On Sun, Jul 12, 2009 at 4:31 PM, Lelio Fulgenzi<lelio at uoguelph.ca> wrote:
> In a perfect world, yes. However, depending on how your L2/L3 links are set
> up, it may be possible from some phones to register on each router.
> Definitely not ideal, and it should be avoided, however, it might be
> possible. With a dial peer on each router, you cover this scenario.
>
> HSRP is really only used to advertise to the phones where to register.
> Everything else is configured with the appropriate router address, most
> likely a loopback address. So, it's conceivable that the two routers can
> talk to each other via L3 via some advertised route, but not via L2 (over
> which HSRP is handshaked), in that case, each router will advertise it is
> the HSRP active router.
>
> That's just me and my "try to cover every scenario possible" attitude. It's
> helped me out in some cases, bitten me on the ascot tie others. ;)
>
> Then again, I don't try to be an L2/L3 expert and have been known to be
> laughed out of a network meeting trying to accomodate a scenario that costs
> 10K to provision and will happen once every election of a pope (that one
> sounds better in Italian). ;)
>
>
>
>
>
> ---
> Lelio Fulgenzi, B.A.
> Senior Analyst (CCS) * University of Guelph * Guelph, Ontario N1G 2W1
> (519) 824-4120 x56354 (519) 767-1060 FAX (JNHN)

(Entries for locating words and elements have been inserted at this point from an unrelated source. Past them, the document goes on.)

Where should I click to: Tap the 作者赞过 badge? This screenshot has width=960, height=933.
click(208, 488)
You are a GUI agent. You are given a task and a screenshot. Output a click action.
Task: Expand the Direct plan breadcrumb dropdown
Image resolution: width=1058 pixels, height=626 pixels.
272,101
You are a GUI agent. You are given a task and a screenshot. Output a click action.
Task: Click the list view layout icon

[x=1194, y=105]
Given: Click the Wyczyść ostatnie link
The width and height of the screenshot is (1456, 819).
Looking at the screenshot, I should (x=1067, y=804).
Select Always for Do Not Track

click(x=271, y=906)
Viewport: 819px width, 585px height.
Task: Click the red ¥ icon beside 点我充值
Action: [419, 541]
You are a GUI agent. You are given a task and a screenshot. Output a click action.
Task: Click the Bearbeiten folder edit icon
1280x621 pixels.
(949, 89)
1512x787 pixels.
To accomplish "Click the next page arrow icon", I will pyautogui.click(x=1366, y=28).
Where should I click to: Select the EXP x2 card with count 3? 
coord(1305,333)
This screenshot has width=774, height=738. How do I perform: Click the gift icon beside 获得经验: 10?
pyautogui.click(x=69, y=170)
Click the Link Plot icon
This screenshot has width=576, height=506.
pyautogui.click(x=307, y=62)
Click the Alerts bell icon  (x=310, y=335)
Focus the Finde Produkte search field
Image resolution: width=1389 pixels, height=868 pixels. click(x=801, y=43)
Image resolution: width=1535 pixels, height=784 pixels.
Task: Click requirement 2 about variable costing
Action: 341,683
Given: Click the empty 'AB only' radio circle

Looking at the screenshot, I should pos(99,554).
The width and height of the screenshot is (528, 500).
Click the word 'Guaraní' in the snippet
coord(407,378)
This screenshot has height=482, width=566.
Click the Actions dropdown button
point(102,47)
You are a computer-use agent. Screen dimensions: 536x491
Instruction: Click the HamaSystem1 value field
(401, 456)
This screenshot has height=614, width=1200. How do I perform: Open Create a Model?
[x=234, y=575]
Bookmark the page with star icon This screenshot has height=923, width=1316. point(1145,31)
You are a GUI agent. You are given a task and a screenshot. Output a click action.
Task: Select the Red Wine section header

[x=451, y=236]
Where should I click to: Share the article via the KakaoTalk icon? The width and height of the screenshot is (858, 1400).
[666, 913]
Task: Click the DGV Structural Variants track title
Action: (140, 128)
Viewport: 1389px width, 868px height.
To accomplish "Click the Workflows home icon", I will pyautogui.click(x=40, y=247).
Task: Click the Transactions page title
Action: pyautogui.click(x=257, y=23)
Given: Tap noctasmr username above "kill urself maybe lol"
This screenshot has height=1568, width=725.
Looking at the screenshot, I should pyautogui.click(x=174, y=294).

> ^^^^^^^^^^^^^^^^^^^^^^^^^^^^^^^^^^^^^^^^^^^^^^^^^^^^^^^^^^^^^^^^^^^^^^
> "Bad grammar makes me [sic]" - Tshirt
>
>
> ----- Original Message -----
> From: "Bill Greenwood (US)" <bill.greenwood at us.didata.com>
> To: cisco-voip at puck.nether.net
> Sent: Sunday, July 12, 2009 4:20:02 PM GMT -05:00 US/Canada Eastern
> Subject: Re: [cisco-voip] Redundancy Options for CME
>
> Thinking more about this:
>
>
>
> If both routers run CME, on the standby router a general dial peer for the
> phones would point to the primary router.  This dial peer would not be
> needed on the primary router as if it was up it would have the phone
> registered locally.  This dial peer on the standby router would be in place
> all the time routing calls from the PSTN to the primary router under normal
> operation.  In the case where the primary router has failed then the phones
> would register and create more specific dial peers which would route the
> call locally to the phones.  Does that sound correct?
>
>
>
> Bill
>
>
>
> From: Lelio Fulgenzi [mailto:lelio at uoguelph.ca]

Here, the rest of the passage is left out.